• **Exercise description**: Return, from the lines below, each one that includes the word "arrow".

(Extracted data entries)
§
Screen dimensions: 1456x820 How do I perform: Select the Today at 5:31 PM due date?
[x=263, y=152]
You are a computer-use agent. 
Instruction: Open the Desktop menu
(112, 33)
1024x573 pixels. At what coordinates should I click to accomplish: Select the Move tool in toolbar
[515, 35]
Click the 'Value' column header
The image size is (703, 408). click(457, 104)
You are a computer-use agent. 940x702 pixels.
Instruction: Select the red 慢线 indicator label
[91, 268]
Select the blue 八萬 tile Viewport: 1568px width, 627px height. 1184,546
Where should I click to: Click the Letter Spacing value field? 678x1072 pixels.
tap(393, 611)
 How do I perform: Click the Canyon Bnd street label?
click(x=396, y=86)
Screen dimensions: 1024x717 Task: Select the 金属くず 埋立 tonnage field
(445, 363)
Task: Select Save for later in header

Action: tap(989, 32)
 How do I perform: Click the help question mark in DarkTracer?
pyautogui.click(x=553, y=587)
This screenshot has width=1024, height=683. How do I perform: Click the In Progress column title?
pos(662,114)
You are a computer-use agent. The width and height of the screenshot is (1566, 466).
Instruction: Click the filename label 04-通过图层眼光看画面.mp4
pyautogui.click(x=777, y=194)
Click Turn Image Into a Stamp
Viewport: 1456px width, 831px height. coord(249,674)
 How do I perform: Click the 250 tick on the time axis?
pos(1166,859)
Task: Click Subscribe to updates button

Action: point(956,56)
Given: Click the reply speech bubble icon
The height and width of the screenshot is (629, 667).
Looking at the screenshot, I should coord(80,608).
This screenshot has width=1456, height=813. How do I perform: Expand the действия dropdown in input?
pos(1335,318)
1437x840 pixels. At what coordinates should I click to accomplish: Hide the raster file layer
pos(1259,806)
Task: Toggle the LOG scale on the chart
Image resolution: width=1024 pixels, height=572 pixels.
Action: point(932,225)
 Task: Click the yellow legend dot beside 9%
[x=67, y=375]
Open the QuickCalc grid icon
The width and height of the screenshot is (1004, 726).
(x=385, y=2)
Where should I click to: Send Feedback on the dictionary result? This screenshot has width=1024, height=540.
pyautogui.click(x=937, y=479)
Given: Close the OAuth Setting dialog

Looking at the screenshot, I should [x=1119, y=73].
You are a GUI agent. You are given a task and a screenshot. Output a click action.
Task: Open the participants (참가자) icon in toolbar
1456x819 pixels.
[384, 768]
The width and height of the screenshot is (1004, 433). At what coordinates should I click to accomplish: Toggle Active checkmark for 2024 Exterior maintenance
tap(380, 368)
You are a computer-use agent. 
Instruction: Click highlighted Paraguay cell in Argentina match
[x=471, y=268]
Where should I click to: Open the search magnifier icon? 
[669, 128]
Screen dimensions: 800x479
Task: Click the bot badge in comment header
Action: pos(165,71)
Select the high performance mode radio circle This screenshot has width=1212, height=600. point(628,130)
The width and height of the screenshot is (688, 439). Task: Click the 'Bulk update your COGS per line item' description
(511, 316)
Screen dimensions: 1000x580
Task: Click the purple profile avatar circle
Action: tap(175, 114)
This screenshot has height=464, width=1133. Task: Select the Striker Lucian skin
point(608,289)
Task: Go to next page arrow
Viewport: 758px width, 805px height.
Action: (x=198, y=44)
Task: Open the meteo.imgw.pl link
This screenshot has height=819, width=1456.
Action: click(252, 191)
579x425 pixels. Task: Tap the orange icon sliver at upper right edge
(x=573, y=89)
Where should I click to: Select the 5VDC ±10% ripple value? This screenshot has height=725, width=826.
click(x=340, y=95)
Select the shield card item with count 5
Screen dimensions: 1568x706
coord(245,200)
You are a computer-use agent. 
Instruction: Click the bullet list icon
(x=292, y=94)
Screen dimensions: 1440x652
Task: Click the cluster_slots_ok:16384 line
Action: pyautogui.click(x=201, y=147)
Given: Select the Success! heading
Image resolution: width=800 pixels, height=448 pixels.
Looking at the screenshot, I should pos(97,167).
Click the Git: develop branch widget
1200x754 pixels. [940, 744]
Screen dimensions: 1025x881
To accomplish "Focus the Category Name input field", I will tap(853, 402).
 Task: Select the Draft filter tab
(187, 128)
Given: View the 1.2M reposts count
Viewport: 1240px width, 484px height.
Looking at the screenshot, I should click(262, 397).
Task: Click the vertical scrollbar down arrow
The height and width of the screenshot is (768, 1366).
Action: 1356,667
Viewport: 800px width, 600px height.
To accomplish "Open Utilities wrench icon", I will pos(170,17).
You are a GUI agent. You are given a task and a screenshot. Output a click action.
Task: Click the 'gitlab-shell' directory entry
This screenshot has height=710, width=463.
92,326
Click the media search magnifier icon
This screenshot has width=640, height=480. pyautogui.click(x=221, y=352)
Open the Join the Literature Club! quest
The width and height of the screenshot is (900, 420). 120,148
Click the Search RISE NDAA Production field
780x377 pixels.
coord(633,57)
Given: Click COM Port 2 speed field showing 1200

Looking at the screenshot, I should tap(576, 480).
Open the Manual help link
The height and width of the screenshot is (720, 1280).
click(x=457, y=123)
§
• **Solution**:
Task: Go to next page arrow
Task: Click the vertical scrollbar down arrow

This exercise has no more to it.